─── PAGE EXCERPT
Wednesday, March 4, 2009
The Heart of the Matter
Luckily, there are a lot of "milk" alternatives on the market today, and in all honesty, it's really a matter of personal preference. I don't have a perfect milk or soy replacer...it depends on how sweet you like your milk alternative and what you're using it for.
I should mention right off the bat that some milk alternatives contain soy...almond milk being the big culprit. So always, always check labels. Here's a quick rundown of the milk alternatives that I've tried and my general thoughts and recommendations on them. But your best bet is really to go to PCC or Whole Foods and load up your cart with one of everything you can try. Be prepared to toss any that turn you off (I certainly wasted some money in this endevour), but it's hard to find what you like without being willing to try things.
- Oat Milk: I'm listing this first because it's my favorite. When I'm craving a glass of milk, this is what I grab. It's comforting, with a oatmeal sort of taste, but is really quite nice, and has a good thickness. It's one of the thickest milk alternatives I've found - closest in consistency to soy milk. I tried heating it up for hot chocolate - big mistake. I've found this is best either ice cold for drinking straight, or any temperature if you're adding it to coffee. Speaking of coffee, this is my add-in of choice. It is the most mild (unlike rice milk, which gives coffee an odd flavor, in my opinion), and it gives the coffee the right caramel color that I'm so used to with my half and half. What can I saw, drinking coffee is very ritualistic, and these things are important. HA!
- Rice Milk: Great alternative for diary replacement in baking - be sure to get the Original (not vanilla). My Costco carries Rice Dream Original rice milk and I buy it there and store the aseptic containers in the garage. I go through them quickly, so this is a good cost saver. Rice milk works well as a replacement for milk on cereal, and I've found great success replacing it 1:1 with milk in french toast, pancakes, cornbread, etc. It doesn't have a lot of fat/binding, so you have to experiment, but in baked goods, you can't even tell the difference. My husband can confirm this. Rice Dream brand also makes a few other rice milk-based beverages, including a Vanilla, Chocolate, Chocolate Chai, Vanilla Hazelnut, and Horchata (cinnamon rice milk). All three of these are really sweet, but if you like sweet or want something special to add to your morning coffee, give them a try.
──────
**WHAT THIS EXERCISE ASKS**
A - In the blog post on milk alternatives, which milk alternative is singled out as often containing soy?
B - Turn the paragraph of the blog post on milk alternatives that begins "Rice Milk: Great alternative" into a short bulleted list that keeps its main facts.
─── ENTRIES
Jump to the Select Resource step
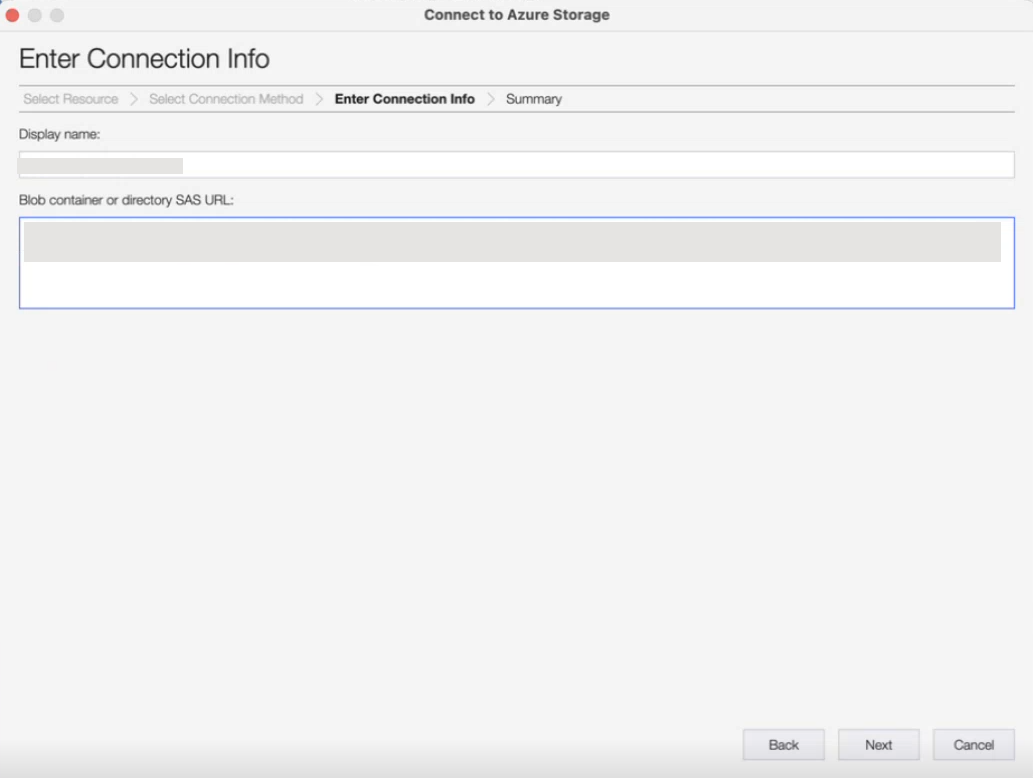 coord(70,99)
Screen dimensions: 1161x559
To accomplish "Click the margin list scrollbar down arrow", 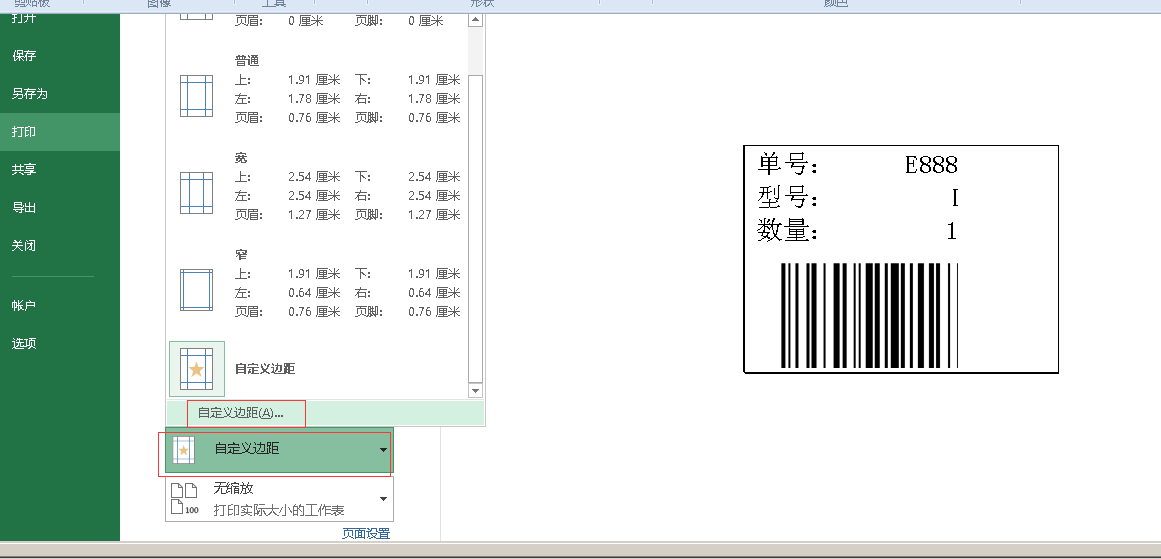I will [x=475, y=391].
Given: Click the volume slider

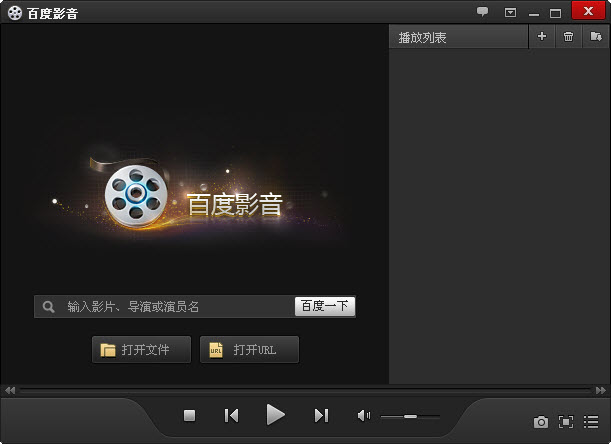Looking at the screenshot, I should pos(410,415).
──────
**THE RESPONSES**
A - Almond milk.

B -
- Good dairy replacement in baking; buy the Original, not vanilla.
- Rice Dream Original is sold at the writer's Costco; buying it there and storing the aseptic containers in the garage saves money.
- Works on cereal and replaces milk 1:1 in french toast, pancakes, cornbread and similar foods.
- Has little fat or binding, so some experimenting is needed, but in baked goods the difference can't be told.
- Rice Dream also makes Vanilla, Chocolate, Chocolate Chai, Vanilla Hazelnut and Horchata (cinnamon rice milk) drinks. These are very sweet and suit anyone who likes sweet drinks or wants something special in morning coffee.